United States: Abuses Against Migrants in Detention Centers in Florida - Human Rights Watch

Key Takeaways

Qué dice el informe

Human Rights Watch ha denunciado que migrantes bajo custodia de ICE en Florida sufren abusos y condiciones deficientes. Según la organización, se han registrado casos de atención médica inadecuada, uso extensivo de aislamiento (“segregation”), malos tratos, e incluso agresiones o acoso sexual, además de barreras de idioma para haitianos y hablantes de lenguas indígenas. También se alega que quienes presentan quejas enfrentan represalias y que existen obstáculos para comunicarse con abogados y familiares, lo que agrava la indefensión de solicitantes de asilo y otras personas en procesos migratorios. ICE no ha respondido específicamente a este informe, pero en su normativa pública afirma cumplir estándares federales de detención y salvaguardas contra abusos.

La detención migratoria es civil, no penal, y está a cargo de ICE, una agencia del Departamento de Seguridad Nacional (DHS). Las instalaciones deben seguir los Estándares de Detención (PBNDS 2011 o NDS), que cubren atención médica, prevención de abusos bajo la ley PREA y acceso a representación legal. La supervisión formal recae en el Inspector General (OIG) y en la Oficina de Derechos Civiles y Libertades Civiles (CRCL) del DHS, además de auditorías contratadas por ICE; sin embargo, ha sido reportado que estas revisiones a menudo no detectan o no corrigen fallas sistémicas. En Florida, la detención se realiza tanto en centros privados como en cárceles locales con contratos federales, lo que puede complicar el control de calidad y el acceso a servicios.

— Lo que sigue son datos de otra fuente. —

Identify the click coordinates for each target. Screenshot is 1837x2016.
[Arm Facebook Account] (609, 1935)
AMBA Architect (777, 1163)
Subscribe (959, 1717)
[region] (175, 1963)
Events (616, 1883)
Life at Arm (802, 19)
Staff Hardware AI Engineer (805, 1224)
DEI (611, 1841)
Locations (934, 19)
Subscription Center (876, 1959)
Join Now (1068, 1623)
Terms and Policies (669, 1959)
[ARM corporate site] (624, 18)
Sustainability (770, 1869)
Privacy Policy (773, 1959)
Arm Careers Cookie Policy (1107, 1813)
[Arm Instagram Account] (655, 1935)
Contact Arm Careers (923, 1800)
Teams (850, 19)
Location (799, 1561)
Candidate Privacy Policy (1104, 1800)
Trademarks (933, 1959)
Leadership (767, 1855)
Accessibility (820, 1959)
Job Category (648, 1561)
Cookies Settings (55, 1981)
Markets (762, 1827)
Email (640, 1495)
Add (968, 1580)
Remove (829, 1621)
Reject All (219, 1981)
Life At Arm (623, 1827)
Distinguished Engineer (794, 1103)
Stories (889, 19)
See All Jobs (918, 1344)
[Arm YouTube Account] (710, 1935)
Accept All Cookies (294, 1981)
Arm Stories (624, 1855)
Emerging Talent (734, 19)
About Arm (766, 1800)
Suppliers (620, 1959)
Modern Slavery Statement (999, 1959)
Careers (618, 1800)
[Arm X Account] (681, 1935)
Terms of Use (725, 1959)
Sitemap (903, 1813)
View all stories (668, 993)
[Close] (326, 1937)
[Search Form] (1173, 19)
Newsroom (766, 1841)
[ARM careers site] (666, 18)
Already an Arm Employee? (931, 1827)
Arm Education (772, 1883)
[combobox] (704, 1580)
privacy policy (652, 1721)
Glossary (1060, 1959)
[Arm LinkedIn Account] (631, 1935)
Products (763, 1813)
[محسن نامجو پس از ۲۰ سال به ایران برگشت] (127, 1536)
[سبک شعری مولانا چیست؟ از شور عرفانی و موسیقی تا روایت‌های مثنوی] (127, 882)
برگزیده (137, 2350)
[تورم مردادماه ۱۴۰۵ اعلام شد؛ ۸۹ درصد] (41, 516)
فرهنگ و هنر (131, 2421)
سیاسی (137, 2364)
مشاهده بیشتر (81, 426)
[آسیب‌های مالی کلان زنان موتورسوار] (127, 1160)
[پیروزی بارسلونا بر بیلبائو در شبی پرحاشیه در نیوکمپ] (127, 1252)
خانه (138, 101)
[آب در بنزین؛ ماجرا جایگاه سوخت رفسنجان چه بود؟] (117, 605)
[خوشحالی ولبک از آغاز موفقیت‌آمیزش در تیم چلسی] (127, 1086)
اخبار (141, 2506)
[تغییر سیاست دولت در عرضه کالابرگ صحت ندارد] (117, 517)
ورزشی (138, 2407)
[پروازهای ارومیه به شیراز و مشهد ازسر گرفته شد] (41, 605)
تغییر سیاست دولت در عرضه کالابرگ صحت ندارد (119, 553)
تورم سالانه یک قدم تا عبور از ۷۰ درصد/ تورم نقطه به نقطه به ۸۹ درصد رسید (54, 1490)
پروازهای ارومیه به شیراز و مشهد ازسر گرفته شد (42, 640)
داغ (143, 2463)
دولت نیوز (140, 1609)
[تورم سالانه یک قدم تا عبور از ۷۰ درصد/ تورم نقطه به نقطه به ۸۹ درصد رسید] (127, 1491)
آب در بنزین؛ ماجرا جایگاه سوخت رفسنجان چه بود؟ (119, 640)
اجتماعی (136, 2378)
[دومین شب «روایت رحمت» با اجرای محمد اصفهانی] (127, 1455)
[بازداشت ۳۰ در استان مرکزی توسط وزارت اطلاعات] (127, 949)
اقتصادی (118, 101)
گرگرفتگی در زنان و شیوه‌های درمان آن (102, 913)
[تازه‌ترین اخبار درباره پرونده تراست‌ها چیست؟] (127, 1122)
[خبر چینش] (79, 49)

Qué significa ahora para personas detenidas y sus abogados

Para quienes están en Florida, el informe subraya la importancia de documentar problemas (registros médicos, solicitudes de atención, quejas formales) y de buscar de inmediato representación legal; el derecho a abogado existe, pero no a expensas del gobierno. Los detenidos elegibles pueden pedir libertad bajo fianza ante un juez de inmigración (EOIR, la oficina de tribunales migratorios del Departamento de Justicia) o “parole” humanitario bajo la sección 212(d)(5) de la Ley de Inmigración, especialmente si son personas vulnerables o solicitantes de asilo recién llegados. Abogados y defensores pueden presentar quejas ante CRCL y OIG, solicitar historiales médicos y de aislamiento, y pedir traslados cuando la distancia impida la representación, aunque ICE los concede con discreción. En un contexto de atrasos en cortes y variabilidad en estándares, el reporte añade presión para que DHS revise contratos, mejore la supervisión y, cuando sea necesario, reduzca la detención o refuerce alternativas como los programas de supervisión comunitaria.